Secondly, maximising the opportunities surrounding the 2010 World Cup in terms of growing tourism and related sectors of our regional economy, promoting healthy lifestyles choices amongst the youth and kick-starting urgently needed infrastructure investments to improve the flow of people and goods. This ambition has been given renewed impetus by the agreement we recently achieved between the Mayor and myself that the establishment of a special purpose vehicle must be expedited through provincial legislation. Furthermore, the national meeting we attended with the LOC has cemented the resolve to host the World Cup at a new Green Point Stadium. In light of these encouraging developments, I am convinced that the World Cup build-up and legacy will greatly enhance our development ambitions for the province. It is now time for all of us in the province to unite behind efforts for World Cup 2010 and ensure that we do indeed host an event that will firmly lodge the Western Cape in the world's mind as a must-see place. The Cape soccer fraternity is already enthusiastic as big crowds viewed Santos and Hanover Park recently. Even Vasco da Gama put up a spirited victorious performance against Bush Bucks over the weekend.

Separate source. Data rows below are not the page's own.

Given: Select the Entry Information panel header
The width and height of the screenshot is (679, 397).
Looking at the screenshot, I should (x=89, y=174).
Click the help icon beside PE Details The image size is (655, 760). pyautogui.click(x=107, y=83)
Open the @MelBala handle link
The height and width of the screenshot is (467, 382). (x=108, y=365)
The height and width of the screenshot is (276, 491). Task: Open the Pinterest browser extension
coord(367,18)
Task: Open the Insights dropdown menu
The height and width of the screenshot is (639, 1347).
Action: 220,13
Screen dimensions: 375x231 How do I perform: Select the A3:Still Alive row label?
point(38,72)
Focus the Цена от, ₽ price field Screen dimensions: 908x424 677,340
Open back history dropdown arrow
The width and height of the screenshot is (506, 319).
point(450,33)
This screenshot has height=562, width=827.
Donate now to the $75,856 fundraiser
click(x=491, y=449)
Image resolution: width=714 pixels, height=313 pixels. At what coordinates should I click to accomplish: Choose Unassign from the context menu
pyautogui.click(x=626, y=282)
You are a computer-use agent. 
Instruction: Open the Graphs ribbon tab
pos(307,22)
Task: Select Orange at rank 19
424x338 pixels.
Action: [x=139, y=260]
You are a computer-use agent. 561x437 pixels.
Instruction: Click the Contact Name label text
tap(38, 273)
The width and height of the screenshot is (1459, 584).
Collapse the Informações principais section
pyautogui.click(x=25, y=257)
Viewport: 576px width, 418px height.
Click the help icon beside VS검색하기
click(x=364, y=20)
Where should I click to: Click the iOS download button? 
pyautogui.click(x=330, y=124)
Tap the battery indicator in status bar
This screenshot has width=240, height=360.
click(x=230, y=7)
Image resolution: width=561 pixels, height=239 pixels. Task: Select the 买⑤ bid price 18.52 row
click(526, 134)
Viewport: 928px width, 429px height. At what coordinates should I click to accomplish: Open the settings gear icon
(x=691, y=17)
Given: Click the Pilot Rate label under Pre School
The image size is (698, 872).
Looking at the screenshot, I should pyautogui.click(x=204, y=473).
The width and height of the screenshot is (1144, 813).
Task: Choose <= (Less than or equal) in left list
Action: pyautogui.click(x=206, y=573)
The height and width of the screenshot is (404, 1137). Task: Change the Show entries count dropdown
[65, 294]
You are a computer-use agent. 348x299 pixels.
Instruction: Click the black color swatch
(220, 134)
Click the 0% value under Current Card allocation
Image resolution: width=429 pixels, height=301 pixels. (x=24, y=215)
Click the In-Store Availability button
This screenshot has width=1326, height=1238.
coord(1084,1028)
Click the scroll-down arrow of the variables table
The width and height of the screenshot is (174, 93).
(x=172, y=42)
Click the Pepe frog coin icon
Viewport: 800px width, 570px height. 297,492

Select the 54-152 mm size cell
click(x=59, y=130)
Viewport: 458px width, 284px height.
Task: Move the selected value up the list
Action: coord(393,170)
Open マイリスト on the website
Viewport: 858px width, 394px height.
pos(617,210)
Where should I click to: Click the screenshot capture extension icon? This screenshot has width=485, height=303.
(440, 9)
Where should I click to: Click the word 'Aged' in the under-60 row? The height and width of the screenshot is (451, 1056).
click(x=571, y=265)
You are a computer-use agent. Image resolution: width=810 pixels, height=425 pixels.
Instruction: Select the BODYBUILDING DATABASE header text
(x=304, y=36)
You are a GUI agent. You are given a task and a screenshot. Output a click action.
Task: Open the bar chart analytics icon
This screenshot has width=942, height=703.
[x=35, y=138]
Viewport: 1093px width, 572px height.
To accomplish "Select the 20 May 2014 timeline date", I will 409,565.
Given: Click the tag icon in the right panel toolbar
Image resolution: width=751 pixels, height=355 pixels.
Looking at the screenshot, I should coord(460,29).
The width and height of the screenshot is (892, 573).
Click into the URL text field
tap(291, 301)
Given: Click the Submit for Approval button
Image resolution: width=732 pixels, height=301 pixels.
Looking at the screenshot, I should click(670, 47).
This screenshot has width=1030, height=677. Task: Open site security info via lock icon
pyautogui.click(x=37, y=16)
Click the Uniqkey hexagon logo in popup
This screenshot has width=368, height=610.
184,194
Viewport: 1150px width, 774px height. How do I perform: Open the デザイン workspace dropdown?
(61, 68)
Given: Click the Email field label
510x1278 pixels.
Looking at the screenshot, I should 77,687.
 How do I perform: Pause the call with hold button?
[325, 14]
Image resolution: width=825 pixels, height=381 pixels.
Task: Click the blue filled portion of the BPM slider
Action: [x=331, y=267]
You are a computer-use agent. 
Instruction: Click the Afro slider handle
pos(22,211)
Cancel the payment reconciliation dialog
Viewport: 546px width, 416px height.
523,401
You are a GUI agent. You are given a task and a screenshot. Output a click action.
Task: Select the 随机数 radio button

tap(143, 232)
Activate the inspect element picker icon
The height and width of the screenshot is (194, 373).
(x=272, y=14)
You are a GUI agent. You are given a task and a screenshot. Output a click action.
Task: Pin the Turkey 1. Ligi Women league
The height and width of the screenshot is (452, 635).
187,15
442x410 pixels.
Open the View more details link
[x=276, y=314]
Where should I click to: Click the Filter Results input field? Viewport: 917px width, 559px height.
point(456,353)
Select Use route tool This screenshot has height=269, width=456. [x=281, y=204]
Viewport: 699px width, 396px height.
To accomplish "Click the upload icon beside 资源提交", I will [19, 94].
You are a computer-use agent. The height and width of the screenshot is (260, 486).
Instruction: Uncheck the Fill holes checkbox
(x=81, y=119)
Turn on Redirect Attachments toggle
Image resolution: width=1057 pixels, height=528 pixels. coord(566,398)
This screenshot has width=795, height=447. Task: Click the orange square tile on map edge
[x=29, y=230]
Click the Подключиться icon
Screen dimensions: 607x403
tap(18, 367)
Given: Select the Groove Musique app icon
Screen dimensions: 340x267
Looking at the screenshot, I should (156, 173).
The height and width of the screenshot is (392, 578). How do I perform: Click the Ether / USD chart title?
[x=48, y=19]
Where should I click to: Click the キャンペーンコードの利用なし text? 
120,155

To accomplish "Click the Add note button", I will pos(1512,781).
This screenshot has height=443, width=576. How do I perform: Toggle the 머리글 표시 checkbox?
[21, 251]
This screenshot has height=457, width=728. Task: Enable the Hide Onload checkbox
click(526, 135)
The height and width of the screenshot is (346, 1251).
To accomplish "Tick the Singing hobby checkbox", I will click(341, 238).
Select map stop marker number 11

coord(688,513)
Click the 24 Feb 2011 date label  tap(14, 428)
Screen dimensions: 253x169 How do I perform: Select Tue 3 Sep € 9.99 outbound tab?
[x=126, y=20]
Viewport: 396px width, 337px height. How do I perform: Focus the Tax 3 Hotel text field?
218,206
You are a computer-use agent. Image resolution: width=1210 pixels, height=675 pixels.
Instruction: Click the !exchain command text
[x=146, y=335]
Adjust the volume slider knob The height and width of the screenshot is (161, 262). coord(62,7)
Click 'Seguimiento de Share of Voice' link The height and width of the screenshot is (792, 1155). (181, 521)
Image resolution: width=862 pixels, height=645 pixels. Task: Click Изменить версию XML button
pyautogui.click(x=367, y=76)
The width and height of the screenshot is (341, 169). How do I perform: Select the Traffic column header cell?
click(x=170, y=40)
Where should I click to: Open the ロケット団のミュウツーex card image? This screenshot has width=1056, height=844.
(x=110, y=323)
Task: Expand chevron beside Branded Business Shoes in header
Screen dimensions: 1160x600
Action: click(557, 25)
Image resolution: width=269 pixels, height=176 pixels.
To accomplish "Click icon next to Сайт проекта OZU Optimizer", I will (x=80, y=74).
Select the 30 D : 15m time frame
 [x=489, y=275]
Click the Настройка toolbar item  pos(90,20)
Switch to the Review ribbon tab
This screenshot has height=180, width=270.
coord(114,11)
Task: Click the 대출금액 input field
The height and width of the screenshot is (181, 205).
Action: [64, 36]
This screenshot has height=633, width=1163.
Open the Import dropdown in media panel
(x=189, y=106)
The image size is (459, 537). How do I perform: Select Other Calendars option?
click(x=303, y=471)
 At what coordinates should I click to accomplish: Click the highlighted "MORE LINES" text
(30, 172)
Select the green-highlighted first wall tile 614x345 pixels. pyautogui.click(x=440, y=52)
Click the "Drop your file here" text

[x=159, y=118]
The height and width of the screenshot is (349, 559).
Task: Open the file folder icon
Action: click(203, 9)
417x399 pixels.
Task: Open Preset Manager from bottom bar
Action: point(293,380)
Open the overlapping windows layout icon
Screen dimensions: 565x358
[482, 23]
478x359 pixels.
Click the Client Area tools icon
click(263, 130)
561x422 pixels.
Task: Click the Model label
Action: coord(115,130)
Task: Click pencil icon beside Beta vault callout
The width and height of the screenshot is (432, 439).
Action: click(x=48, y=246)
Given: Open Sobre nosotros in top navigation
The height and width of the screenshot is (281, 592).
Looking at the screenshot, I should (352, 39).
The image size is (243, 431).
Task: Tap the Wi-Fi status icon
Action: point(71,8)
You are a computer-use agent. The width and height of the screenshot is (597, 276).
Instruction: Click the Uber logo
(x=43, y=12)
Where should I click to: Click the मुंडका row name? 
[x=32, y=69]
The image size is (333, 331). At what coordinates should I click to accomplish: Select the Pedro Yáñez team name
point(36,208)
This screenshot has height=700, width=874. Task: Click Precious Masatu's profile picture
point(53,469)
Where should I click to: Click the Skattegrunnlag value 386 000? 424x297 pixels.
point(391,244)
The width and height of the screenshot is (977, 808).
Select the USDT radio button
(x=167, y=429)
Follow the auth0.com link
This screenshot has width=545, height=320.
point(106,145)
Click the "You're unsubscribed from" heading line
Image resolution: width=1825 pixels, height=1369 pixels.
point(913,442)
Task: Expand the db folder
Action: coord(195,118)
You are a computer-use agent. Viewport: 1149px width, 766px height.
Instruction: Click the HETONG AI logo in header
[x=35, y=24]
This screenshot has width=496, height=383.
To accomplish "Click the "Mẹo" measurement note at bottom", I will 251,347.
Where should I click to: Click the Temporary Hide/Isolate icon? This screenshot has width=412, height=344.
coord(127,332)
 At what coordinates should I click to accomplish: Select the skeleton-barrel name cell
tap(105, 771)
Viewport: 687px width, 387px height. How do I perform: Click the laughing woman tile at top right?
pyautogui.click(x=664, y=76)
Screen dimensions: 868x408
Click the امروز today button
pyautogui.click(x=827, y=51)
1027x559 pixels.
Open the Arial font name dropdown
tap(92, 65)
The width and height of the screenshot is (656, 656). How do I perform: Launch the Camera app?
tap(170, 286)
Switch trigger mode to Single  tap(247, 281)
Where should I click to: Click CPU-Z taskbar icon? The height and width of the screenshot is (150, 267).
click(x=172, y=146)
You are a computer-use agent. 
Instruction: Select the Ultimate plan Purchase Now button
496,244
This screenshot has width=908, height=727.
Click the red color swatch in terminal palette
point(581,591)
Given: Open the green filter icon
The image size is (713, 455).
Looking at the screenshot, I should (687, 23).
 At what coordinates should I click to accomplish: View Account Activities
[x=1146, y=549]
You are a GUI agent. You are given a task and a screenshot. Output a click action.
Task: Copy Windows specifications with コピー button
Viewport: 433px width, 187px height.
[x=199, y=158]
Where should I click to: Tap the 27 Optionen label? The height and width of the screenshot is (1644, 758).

Thirdly, the energy wake-up call we received recently in the Western Cape is a potential threat to higher rates of economic growth over the medium-term. However, higher rates of investment in energy also create an opportunity to pursue a more diversified portfolio of energy technologies which can position the Western Cape to grow the size of its environmental industries. In this regard great progress is being made through the planned investments by Eskom that have been brought forward. The two Open Cycle Gas Turbines are under construction as I speak in Atlantis and Mossel Bay, due for completion in a year's time, and feasibility work on a second base plant is about to be finalised which will result in major investment decisions to be implemented over the 2007-2010 period. The latter initiative introduces the debate in this Province on the source of energy for such a base station. The transport of coal is expensive and the gas supplies are not yet reliable. The nuclear energy debate is one all of us must participate in.
Fourthly, fixing the serious skills mismatch between what the regional economy needs and what comes onto the labour market from the education system has become the main disjuncture in our society and economy, fuelling inequality. This matter is beginning to receive priority attention and our Province is leading through the R70m recapitalisation of our FET Colleges underpinned by a R25m loan scheme. The establishment of focus schools responding to the variety of skills needs in the province similarly path-breaking. Only last week saw the opening of an Engineering Focus School in Mitchell's Plain, and planning for Institutes for Contemporary Music responds to the Western Cape emerging strongly as a creative centre in the country.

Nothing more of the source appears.